Paul Claval, de son côté, essaie de faire la différence entre les notions de géopolitique et de géostratégie. A son avis, « la géopolitique prend en compte l’ensemble des préoccupations des acteurs sur la scène internationale, qu’il s’agisse des hommes d’Etat, de la diplomatie, de l’armée, des organisations non gouvernementales ou de l’opinion publique. Elle s’interroge sur les calculs des uns et des autres et sur ce qui les pousse à agir. Elle se montre sensible à ce qui, dans les plans que forment les protagonistes, reflète l’hétérogénéité de l’espace : conditions naturelles, histoire, religion, diversité ethnique » [41]. Selon lui, la géostratégie a un objet d’investigation plus restreint. « Elle se penche sur les rapports de force et la logique des armes. L’espace sur lequel elle raisonne est celui des distances et des cheminements beaucoup plus que celui des enracinements et des rêves. Elle ne retient, comme hétérogénéités que celles qui favorisent ou gênent la manœuvre militaire et les actions logistiques qu’elle implique. La pensée géostratégique prend volontiers une forme théorique » [42]. En outre, Paul Claval considère que la géopolitique et la géostratégie appartiennent à la même famille des pratiques et qu’elles « sont réservées à d’étroites élites dirigeantes : princes et gouvernants, militaires, diplomates » [43].

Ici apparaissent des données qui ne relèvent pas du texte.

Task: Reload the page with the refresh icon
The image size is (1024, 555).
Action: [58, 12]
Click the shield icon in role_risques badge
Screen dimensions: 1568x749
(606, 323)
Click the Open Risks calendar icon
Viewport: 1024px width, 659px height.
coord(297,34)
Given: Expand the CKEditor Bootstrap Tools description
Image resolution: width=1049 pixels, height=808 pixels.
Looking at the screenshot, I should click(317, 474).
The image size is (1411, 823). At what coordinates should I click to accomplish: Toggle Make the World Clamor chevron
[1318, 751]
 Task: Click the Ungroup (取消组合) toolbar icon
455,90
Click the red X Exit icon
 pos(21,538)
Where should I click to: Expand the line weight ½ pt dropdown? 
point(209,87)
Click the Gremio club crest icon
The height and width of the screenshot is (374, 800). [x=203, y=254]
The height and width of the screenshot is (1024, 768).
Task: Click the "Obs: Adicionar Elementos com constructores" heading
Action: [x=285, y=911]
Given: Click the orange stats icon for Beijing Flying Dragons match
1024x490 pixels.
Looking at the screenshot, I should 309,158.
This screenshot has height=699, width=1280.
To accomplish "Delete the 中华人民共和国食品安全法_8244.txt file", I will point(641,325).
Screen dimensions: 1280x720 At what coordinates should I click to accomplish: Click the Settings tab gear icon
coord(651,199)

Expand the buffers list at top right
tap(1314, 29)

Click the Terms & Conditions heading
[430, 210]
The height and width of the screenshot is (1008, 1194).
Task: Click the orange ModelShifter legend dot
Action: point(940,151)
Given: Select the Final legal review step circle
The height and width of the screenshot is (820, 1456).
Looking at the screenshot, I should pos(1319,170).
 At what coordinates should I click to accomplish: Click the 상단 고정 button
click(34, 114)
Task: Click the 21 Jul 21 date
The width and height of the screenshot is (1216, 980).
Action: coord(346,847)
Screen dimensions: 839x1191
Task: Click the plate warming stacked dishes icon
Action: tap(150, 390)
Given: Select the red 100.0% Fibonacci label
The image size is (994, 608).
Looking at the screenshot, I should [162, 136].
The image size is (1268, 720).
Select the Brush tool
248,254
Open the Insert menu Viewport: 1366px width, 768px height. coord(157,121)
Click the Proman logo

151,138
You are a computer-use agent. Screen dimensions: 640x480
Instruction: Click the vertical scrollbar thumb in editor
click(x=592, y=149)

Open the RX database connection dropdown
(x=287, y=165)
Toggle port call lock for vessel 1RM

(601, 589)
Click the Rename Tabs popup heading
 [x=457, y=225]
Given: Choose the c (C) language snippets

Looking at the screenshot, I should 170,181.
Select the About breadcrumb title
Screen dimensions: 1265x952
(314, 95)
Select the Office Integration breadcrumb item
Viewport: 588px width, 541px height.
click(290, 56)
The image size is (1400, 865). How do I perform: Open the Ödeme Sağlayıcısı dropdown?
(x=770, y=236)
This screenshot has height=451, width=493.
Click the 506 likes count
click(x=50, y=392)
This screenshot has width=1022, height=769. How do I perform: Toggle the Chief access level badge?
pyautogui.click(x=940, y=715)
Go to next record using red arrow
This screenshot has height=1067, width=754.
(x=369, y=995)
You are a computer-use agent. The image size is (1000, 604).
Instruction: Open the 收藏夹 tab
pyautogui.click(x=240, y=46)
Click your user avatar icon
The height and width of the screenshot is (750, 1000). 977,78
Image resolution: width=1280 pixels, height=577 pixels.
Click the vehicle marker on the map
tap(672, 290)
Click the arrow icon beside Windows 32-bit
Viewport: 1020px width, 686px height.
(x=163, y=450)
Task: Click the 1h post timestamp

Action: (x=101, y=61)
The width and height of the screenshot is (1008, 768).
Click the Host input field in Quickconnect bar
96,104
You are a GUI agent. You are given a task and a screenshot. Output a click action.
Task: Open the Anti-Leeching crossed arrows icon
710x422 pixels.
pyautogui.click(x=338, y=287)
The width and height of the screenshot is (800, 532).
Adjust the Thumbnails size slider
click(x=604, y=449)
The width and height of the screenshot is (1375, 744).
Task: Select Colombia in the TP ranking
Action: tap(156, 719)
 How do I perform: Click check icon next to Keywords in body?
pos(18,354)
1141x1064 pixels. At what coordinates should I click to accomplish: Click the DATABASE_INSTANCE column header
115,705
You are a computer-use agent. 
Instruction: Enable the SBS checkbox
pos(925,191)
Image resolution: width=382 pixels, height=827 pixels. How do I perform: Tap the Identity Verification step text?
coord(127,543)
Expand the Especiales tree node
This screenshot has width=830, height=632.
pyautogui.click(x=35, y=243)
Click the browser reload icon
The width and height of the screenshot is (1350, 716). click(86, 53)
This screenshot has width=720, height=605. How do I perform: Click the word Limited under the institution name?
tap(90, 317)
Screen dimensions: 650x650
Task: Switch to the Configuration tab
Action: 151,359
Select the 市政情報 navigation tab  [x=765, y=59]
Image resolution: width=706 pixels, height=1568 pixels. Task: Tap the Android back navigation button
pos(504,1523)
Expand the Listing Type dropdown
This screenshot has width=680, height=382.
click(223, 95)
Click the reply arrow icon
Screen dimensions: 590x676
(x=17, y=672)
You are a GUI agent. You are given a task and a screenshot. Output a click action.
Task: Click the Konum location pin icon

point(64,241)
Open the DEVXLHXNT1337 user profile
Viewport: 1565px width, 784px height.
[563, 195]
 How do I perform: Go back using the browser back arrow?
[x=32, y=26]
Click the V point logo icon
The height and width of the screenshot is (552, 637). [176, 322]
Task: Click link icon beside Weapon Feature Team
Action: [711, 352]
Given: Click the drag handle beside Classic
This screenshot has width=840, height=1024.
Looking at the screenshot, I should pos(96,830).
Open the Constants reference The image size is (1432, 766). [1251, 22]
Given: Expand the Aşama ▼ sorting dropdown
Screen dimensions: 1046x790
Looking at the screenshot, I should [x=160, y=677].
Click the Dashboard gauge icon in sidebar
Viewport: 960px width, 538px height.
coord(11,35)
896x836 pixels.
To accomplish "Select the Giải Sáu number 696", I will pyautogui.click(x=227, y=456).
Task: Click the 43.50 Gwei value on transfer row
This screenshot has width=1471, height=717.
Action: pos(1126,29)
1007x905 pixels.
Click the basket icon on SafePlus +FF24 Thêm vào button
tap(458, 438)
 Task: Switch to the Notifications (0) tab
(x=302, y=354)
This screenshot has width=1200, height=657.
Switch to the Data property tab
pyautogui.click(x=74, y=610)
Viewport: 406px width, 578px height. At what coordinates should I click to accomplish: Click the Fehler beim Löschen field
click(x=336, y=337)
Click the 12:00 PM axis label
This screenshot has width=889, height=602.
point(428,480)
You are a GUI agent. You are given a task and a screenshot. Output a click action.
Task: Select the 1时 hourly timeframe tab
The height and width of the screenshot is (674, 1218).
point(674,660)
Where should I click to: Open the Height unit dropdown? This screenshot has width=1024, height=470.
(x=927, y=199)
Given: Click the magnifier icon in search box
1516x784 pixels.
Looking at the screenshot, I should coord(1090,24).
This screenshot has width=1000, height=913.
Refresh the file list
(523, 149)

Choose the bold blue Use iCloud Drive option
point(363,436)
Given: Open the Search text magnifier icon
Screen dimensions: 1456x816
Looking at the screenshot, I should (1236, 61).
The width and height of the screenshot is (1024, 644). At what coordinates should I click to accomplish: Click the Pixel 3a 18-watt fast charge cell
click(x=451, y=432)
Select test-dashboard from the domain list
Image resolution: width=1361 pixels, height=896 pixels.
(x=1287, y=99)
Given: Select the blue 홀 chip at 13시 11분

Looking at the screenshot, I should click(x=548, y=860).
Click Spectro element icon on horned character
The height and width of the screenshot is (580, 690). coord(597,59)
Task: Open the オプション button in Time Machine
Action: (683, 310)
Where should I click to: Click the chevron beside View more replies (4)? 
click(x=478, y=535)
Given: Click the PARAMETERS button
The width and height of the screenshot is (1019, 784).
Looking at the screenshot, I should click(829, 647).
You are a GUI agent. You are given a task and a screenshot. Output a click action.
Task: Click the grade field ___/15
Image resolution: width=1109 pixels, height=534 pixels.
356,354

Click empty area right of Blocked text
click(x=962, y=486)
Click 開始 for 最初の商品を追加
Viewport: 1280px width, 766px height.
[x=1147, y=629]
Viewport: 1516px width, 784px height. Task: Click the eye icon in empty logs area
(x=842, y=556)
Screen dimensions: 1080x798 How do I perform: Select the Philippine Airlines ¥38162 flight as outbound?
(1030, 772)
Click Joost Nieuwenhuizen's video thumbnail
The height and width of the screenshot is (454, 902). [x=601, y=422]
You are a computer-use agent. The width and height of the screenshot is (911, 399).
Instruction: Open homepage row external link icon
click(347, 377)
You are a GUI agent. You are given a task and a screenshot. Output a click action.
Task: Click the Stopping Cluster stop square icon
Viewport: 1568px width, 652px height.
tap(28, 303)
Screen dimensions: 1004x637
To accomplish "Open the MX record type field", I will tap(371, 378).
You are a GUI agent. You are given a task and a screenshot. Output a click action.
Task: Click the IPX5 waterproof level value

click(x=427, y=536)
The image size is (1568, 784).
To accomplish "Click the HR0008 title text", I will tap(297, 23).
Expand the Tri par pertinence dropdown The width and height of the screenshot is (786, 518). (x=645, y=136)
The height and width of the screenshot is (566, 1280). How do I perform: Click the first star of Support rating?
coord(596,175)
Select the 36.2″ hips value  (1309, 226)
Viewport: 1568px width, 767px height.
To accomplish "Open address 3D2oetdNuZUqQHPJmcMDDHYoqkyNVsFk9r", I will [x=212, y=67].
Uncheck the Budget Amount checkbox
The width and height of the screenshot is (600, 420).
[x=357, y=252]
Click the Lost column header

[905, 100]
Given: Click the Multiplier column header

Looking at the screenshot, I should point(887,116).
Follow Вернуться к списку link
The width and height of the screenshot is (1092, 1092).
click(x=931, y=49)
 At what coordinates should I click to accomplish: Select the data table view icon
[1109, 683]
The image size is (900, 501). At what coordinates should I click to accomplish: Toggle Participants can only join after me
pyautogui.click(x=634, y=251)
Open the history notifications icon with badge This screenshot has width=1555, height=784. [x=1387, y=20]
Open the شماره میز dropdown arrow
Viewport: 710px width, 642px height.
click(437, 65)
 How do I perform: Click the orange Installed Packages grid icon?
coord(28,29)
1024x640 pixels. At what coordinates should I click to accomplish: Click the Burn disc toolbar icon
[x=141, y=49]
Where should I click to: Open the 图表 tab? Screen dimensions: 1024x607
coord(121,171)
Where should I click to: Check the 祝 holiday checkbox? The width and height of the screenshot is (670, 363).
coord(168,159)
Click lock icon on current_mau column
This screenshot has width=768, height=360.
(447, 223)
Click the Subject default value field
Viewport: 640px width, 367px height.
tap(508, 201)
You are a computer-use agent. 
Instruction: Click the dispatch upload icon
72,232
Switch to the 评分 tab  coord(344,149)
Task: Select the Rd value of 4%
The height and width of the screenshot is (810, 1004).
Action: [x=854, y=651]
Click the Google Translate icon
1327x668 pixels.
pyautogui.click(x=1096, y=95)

Le géopoliticien italien Carlo Jean comprend la géopolitique de manière similaire à celle de la définition de la géostratégie de Paul Claval. La géopolitique est pour lui « la géographie du prince » [44]. Il nie sa valeur scientifique. « Il n’y a pas – écrit-il – des principes objectifs ou des lois géopolitiques. Ils n’existent que d’une façon subjective et servent à la pensée nationale géopolitique pour la création des hypothèses, des théories, des représentations des scénarios politiques. Ceux-ci à leur tour dépendent des intérêts, des technologies appropriées et du système de valeurs culturelles de celui qui les prépare » [45]. A partir de là, il définit la géopolitique comme « l’approche particulière de la politique, l’ensemble des principes et méthodes qui confèrent une forme des théories et des hypothèses géopolitiques, elle est la réflexion particulière (…) qui précède la décision politique » [46] et ajoutons – l’activité politique. Le rôle de la géopolitique – continue le chercheur italien – n’est pas limité à la description statique des positions géographiques de puissance politique, stratégique, économique dans une époque historique donnée – c’est une tâche de la géographie politique. En revanche, la géopolitique – écrit C. Jean – appréhende les intérêts et les buts de l’acteur politique concret, et elle doit ainsi servir à choisir la politique et la stratégie.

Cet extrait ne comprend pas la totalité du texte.